British Sugar, based in Sugar Way, Woodston, where it employs 200 staff, is preparing for expansion after restrictions on the amount of sugar it can sell were scrapped.
The move has been welcomed by Paul Kenward, managing director of British Sugar, who has previously told how excellent growing weather three years ago left the company with 400,000 tonnes more sugar beet than it was allowed to sell by the EU.
It cost British Sugar millions of pounds to store the beet, retrieve it and process it in the following years.
He said: “This is a red letter day for the homegrown sugar industry.
“It gives us an opportunity to grow and prosper with no limit on the amount of sugar we can sell in the UK, Europe and around the world.

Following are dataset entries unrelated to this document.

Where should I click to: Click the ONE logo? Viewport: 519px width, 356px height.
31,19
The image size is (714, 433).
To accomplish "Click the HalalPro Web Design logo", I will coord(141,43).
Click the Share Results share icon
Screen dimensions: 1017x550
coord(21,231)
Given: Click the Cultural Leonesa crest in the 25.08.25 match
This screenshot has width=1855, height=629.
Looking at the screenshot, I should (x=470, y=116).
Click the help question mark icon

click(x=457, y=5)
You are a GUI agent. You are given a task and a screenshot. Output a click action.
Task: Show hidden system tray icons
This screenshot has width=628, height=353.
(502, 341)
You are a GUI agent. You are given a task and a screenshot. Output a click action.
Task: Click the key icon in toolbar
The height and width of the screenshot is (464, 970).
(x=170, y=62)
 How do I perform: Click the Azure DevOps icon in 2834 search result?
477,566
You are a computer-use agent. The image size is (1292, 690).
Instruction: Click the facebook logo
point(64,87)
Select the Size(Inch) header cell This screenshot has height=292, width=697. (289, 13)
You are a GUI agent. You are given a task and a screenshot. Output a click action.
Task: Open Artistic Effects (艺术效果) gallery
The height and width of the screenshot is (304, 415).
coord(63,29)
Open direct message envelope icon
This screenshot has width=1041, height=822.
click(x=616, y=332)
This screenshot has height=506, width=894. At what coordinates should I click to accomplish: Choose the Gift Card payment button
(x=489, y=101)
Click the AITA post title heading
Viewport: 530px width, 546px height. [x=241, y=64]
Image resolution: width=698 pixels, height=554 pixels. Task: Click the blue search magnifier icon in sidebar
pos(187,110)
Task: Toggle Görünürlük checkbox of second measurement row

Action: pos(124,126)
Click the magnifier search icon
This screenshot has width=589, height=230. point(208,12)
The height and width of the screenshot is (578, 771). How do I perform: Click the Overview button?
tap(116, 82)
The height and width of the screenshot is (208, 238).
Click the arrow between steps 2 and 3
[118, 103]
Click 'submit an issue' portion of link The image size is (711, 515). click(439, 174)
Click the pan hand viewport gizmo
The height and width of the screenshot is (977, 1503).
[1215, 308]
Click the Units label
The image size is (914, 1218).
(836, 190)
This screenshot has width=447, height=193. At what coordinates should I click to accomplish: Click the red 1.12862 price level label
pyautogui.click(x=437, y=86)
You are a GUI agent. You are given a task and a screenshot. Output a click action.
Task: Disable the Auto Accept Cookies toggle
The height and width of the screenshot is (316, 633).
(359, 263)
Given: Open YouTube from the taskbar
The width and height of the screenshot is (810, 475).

Sugar quotas abolition will benefit consumers, and also our growers.
He said: “The remarkable progress made in recent years to transform the European sugar sector is due in no small measure to the efforts of the UK government.
“A surprising number of people don’t realise half of all demand for sugar in the UK is met by homegrown sugar beet. Farmers in this country have been successfully growing beet for more than a century, and yields have improved by 50 per cent over the last three decades.
“Combined with substantial productivity gains and £250 investment in our manufacturing plants, we’re proud to be ranked among the lowest cost beet sugar producers in the world.”